-- Records for the task follows --
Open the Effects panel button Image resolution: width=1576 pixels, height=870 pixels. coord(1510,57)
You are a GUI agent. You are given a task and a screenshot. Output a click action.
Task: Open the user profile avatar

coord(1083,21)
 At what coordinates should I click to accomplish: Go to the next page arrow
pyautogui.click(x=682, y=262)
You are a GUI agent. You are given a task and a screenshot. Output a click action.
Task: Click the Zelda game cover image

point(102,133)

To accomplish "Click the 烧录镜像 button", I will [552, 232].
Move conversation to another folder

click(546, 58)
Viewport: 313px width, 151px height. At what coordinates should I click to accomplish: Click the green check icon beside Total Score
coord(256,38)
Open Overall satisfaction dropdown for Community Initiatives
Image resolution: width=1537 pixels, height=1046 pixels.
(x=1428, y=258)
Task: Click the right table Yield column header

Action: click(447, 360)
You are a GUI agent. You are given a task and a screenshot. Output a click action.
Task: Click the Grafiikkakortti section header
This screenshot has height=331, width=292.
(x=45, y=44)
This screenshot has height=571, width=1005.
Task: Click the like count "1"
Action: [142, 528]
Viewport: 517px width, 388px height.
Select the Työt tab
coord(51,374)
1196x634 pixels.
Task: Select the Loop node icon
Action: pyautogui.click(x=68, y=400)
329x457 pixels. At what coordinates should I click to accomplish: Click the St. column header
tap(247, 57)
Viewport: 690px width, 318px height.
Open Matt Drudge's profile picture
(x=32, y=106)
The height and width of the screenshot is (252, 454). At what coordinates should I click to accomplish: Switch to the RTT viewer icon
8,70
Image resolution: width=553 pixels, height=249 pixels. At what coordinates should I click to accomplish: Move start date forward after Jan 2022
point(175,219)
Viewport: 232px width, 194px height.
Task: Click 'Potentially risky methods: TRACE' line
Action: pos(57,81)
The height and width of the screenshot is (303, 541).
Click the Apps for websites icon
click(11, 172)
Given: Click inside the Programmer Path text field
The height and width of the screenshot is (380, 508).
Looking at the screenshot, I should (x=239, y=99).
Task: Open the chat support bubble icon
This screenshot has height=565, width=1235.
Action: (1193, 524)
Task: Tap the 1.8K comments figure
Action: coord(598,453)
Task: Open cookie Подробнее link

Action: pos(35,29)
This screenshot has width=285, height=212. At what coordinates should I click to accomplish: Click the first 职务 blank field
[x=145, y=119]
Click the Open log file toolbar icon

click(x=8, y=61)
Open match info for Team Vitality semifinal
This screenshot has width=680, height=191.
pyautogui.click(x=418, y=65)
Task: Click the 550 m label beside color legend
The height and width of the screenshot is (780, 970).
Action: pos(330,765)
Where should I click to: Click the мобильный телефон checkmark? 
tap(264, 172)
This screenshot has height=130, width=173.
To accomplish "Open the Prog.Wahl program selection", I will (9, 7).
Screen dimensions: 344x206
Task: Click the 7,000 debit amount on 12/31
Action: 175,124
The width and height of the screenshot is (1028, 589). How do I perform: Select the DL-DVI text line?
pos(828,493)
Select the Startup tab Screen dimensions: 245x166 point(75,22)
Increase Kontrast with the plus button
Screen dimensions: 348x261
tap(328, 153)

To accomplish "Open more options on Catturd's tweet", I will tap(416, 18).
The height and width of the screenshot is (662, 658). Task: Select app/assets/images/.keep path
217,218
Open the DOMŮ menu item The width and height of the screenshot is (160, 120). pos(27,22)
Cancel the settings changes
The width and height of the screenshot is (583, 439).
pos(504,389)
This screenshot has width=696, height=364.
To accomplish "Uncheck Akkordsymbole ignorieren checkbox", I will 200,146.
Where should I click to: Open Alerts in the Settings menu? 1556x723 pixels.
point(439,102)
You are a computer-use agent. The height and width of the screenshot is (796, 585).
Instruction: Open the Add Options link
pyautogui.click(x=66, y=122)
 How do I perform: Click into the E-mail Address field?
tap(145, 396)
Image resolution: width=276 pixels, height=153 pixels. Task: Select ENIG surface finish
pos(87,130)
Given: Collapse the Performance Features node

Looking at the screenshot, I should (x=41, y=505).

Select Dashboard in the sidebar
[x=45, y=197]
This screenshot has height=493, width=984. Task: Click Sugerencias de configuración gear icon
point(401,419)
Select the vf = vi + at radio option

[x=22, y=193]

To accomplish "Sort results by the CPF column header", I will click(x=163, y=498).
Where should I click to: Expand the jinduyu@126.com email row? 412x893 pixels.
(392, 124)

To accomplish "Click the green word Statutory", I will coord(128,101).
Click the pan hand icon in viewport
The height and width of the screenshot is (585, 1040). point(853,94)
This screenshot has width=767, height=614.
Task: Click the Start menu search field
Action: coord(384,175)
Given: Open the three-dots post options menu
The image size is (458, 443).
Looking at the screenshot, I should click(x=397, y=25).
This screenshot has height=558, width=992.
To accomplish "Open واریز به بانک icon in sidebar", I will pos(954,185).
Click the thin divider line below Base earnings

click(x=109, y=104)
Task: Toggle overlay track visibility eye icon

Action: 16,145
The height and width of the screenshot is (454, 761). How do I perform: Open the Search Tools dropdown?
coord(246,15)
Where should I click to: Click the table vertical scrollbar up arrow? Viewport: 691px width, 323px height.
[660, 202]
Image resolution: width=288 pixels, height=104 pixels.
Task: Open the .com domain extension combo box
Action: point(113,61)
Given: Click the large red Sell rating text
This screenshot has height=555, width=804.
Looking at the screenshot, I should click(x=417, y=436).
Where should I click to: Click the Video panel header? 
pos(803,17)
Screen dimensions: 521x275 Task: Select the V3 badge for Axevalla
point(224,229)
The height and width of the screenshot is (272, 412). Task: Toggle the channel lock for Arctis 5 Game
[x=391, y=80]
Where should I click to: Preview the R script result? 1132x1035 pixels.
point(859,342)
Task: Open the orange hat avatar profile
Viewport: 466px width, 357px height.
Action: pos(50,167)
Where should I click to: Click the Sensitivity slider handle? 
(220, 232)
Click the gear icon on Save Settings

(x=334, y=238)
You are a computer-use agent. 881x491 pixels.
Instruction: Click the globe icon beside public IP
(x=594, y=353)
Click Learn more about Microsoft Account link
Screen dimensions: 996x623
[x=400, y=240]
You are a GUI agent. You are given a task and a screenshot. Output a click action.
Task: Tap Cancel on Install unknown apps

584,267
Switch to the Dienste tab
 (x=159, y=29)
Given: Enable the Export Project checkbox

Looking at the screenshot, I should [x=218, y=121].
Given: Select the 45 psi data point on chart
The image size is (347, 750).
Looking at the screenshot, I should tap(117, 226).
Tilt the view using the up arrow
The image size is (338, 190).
-- Records for the task concluded --
What to work on:
An exact copy of the listing is what's needed here.

Output:
Open the Effects panel button Image resolution: width=1576 pixels, height=870 pixels. coord(1510,57)
You are a GUI agent. You are given a task and a screenshot. Output a click action.
Task: Open the user profile avatar

coord(1083,21)
 At what coordinates should I click to accomplish: Go to the next page arrow
pyautogui.click(x=682, y=262)
You are a GUI agent. You are given a task and a screenshot. Output a click action.
Task: Click the Zelda game cover image

point(102,133)

To accomplish "Click the 烧录镜像 button", I will [552, 232].
Move conversation to another folder

click(546, 58)
Viewport: 313px width, 151px height. At what coordinates should I click to accomplish: Click the green check icon beside Total Score
coord(256,38)
Open Overall satisfaction dropdown for Community Initiatives
Image resolution: width=1537 pixels, height=1046 pixels.
(x=1428, y=258)
Task: Click the right table Yield column header

Action: click(447, 360)
You are a GUI agent. You are given a task and a screenshot. Output a click action.
Task: Click the Grafiikkakortti section header
This screenshot has height=331, width=292.
(x=45, y=44)
This screenshot has height=571, width=1005.
Task: Click the like count "1"
Action: [142, 528]
Viewport: 517px width, 388px height.
Select the Työt tab
coord(51,374)
1196x634 pixels.
Task: Select the Loop node icon
Action: pyautogui.click(x=68, y=400)
329x457 pixels. At what coordinates should I click to accomplish: Click the St. column header
tap(247, 57)
Viewport: 690px width, 318px height.
Open Matt Drudge's profile picture
(x=32, y=106)
The height and width of the screenshot is (252, 454). At what coordinates should I click to accomplish: Switch to the RTT viewer icon
8,70
Image resolution: width=553 pixels, height=249 pixels. At what coordinates should I click to accomplish: Move start date forward after Jan 2022
point(175,219)
Viewport: 232px width, 194px height.
Task: Click 'Potentially risky methods: TRACE' line
Action: pos(57,81)
The height and width of the screenshot is (303, 541).
Click the Apps for websites icon
click(11, 172)
Given: Click inside the Programmer Path text field
The height and width of the screenshot is (380, 508).
Looking at the screenshot, I should (x=239, y=99).
Task: Open the chat support bubble icon
This screenshot has height=565, width=1235.
Action: (1193, 524)
Task: Tap the 1.8K comments figure
Action: coord(598,453)
Task: Open cookie Подробнее link

Action: pos(35,29)
This screenshot has width=285, height=212. At what coordinates should I click to accomplish: Click the first 职务 blank field
[x=145, y=119]
Click the Open log file toolbar icon

click(x=8, y=61)
Open match info for Team Vitality semifinal
This screenshot has width=680, height=191.
pyautogui.click(x=418, y=65)
Task: Click the 550 m label beside color legend
The height and width of the screenshot is (780, 970).
Action: pos(330,765)
Where should I click to: Click the мобильный телефон checkmark? 
tap(264, 172)
This screenshot has height=130, width=173.
To accomplish "Open the Prog.Wahl program selection", I will (9, 7).
Screen dimensions: 344x206
Task: Click the 7,000 debit amount on 12/31
Action: 175,124
The width and height of the screenshot is (1028, 589). How do I perform: Select the DL-DVI text line?
pos(828,493)
Select the Startup tab Screen dimensions: 245x166 point(75,22)
Increase Kontrast with the plus button
Screen dimensions: 348x261
tap(328, 153)

To accomplish "Open more options on Catturd's tweet", I will tap(416, 18).
The height and width of the screenshot is (662, 658). Task: Select app/assets/images/.keep path
217,218
Open the DOMŮ menu item The width and height of the screenshot is (160, 120). pos(27,22)
Cancel the settings changes
The width and height of the screenshot is (583, 439).
pos(504,389)
This screenshot has width=696, height=364.
To accomplish "Uncheck Akkordsymbole ignorieren checkbox", I will 200,146.
Where should I click to: Open Alerts in the Settings menu? 1556x723 pixels.
point(439,102)
You are a computer-use agent. The height and width of the screenshot is (796, 585).
Instruction: Open the Add Options link
pyautogui.click(x=66, y=122)
 How do I perform: Click into the E-mail Address field?
tap(145, 396)
Image resolution: width=276 pixels, height=153 pixels. Task: Select ENIG surface finish
pos(87,130)
Given: Collapse the Performance Features node

Looking at the screenshot, I should (x=41, y=505).

Select Dashboard in the sidebar
[x=45, y=197]
This screenshot has height=493, width=984. Task: Click Sugerencias de configuración gear icon
point(401,419)
Select the vf = vi + at radio option

[x=22, y=193]

To accomplish "Sort results by the CPF column header", I will click(x=163, y=498).
Where should I click to: Expand the jinduyu@126.com email row? 412x893 pixels.
(392, 124)

To accomplish "Click the green word Statutory", I will coord(128,101).
Click the pan hand icon in viewport
The height and width of the screenshot is (585, 1040). point(853,94)
This screenshot has width=767, height=614.
Task: Click the Start menu search field
Action: coord(384,175)
Given: Open the three-dots post options menu
The image size is (458, 443).
Looking at the screenshot, I should click(x=397, y=25).
This screenshot has height=558, width=992.
To accomplish "Open واریز به بانک icon in sidebar", I will pos(954,185).
Click the thin divider line below Base earnings

click(x=109, y=104)
Task: Toggle overlay track visibility eye icon

Action: 16,145
The height and width of the screenshot is (454, 761). How do I perform: Open the Search Tools dropdown?
coord(246,15)
Where should I click to: Click the table vertical scrollbar up arrow? Viewport: 691px width, 323px height.
[660, 202]
Image resolution: width=288 pixels, height=104 pixels.
Task: Open the .com domain extension combo box
Action: point(113,61)
Given: Click the large red Sell rating text
This screenshot has height=555, width=804.
Looking at the screenshot, I should click(x=417, y=436).
Where should I click to: Click the Video panel header? 
pos(803,17)
Screen dimensions: 521x275 Task: Select the V3 badge for Axevalla
point(224,229)
The height and width of the screenshot is (272, 412). Task: Toggle the channel lock for Arctis 5 Game
[x=391, y=80]
Where should I click to: Preview the R script result? 1132x1035 pixels.
point(859,342)
Task: Open the orange hat avatar profile
Viewport: 466px width, 357px height.
Action: pos(50,167)
Where should I click to: Click the Sensitivity slider handle? 
(220, 232)
Click the gear icon on Save Settings

(x=334, y=238)
You are a computer-use agent. 881x491 pixels.
Instruction: Click the globe icon beside public IP
(x=594, y=353)
Click Learn more about Microsoft Account link
Screen dimensions: 996x623
[x=400, y=240]
You are a GUI agent. You are given a task and a screenshot. Output a click action.
Task: Tap Cancel on Install unknown apps

584,267
Switch to the Dienste tab
 (x=159, y=29)
Given: Enable the Export Project checkbox

Looking at the screenshot, I should [x=218, y=121].
Given: Select the 45 psi data point on chart
The image size is (347, 750).
Looking at the screenshot, I should tap(117, 226).
Tilt the view using the up arrow
The image size is (338, 190).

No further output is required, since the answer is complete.